- ASSIGNED TASK -
In your answer, print every record exactly as it is written.

- SUPPLIED ENTRIES -
▼

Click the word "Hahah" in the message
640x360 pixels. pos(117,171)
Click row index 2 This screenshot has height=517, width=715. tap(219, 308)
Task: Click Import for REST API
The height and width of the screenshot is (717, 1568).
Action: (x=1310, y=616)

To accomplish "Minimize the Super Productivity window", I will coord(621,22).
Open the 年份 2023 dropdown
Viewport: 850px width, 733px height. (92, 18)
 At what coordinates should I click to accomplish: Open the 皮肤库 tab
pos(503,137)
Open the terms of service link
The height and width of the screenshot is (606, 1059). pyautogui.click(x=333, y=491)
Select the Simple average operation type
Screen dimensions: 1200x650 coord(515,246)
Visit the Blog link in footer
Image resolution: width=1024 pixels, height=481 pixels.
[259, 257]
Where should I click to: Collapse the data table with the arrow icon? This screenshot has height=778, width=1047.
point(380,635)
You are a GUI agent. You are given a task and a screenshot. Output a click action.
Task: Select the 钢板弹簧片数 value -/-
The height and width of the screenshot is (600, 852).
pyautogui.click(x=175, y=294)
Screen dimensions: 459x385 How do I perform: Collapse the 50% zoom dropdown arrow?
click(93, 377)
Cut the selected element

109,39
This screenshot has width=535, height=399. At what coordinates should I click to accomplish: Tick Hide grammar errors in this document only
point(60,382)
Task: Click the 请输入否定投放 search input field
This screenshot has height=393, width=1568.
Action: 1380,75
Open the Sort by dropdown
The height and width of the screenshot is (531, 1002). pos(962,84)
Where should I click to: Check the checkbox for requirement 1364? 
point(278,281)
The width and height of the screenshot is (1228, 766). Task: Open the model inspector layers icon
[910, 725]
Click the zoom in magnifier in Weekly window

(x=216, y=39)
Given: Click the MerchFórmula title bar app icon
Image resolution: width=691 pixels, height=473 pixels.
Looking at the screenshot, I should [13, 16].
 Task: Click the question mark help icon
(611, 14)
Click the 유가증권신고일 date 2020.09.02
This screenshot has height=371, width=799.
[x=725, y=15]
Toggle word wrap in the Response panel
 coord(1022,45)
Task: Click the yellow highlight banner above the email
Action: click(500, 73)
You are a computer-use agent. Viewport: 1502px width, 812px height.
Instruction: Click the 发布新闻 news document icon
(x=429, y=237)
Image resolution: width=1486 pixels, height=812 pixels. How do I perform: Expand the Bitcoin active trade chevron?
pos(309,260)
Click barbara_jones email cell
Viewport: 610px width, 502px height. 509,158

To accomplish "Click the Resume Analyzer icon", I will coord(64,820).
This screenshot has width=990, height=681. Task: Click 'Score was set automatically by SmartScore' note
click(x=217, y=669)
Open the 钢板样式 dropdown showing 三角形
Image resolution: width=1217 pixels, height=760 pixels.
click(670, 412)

▲

- TASK SOLUTION -
Click the word "Hahah" in the message
640x360 pixels. pos(117,171)
Click row index 2 This screenshot has height=517, width=715. tap(219, 308)
Task: Click Import for REST API
The height and width of the screenshot is (717, 1568).
Action: (x=1310, y=616)

To accomplish "Minimize the Super Productivity window", I will coord(621,22).
Open the 年份 2023 dropdown
Viewport: 850px width, 733px height. (92, 18)
 At what coordinates should I click to accomplish: Open the 皮肤库 tab
pos(503,137)
Open the terms of service link
The height and width of the screenshot is (606, 1059). pyautogui.click(x=333, y=491)
Select the Simple average operation type
Screen dimensions: 1200x650 coord(515,246)
Visit the Blog link in footer
Image resolution: width=1024 pixels, height=481 pixels.
[259, 257]
Where should I click to: Collapse the data table with the arrow icon? This screenshot has height=778, width=1047.
point(380,635)
You are a GUI agent. You are given a task and a screenshot. Output a click action.
Task: Select the 钢板弹簧片数 value -/-
The height and width of the screenshot is (600, 852).
pyautogui.click(x=175, y=294)
Screen dimensions: 459x385 How do I perform: Collapse the 50% zoom dropdown arrow?
click(93, 377)
Cut the selected element

109,39
This screenshot has width=535, height=399. At what coordinates should I click to accomplish: Tick Hide grammar errors in this document only
point(60,382)
Task: Click the 请输入否定投放 search input field
This screenshot has height=393, width=1568.
Action: 1380,75
Open the Sort by dropdown
The height and width of the screenshot is (531, 1002). pos(962,84)
Where should I click to: Check the checkbox for requirement 1364? 
point(278,281)
The width and height of the screenshot is (1228, 766). Task: Open the model inspector layers icon
[910, 725]
Click the zoom in magnifier in Weekly window

(x=216, y=39)
Given: Click the MerchFórmula title bar app icon
Image resolution: width=691 pixels, height=473 pixels.
Looking at the screenshot, I should [13, 16].
 Task: Click the question mark help icon
(611, 14)
Click the 유가증권신고일 date 2020.09.02
This screenshot has height=371, width=799.
[x=725, y=15]
Toggle word wrap in the Response panel
 coord(1022,45)
Task: Click the yellow highlight banner above the email
Action: click(500, 73)
You are a computer-use agent. Viewport: 1502px width, 812px height.
Instruction: Click the 发布新闻 news document icon
(x=429, y=237)
Image resolution: width=1486 pixels, height=812 pixels. How do I perform: Expand the Bitcoin active trade chevron?
pos(309,260)
Click barbara_jones email cell
Viewport: 610px width, 502px height. 509,158

To accomplish "Click the Resume Analyzer icon", I will coord(64,820).
This screenshot has width=990, height=681. Task: Click 'Score was set automatically by SmartScore' note
click(x=217, y=669)
Open the 钢板样式 dropdown showing 三角形
Image resolution: width=1217 pixels, height=760 pixels.
click(670, 412)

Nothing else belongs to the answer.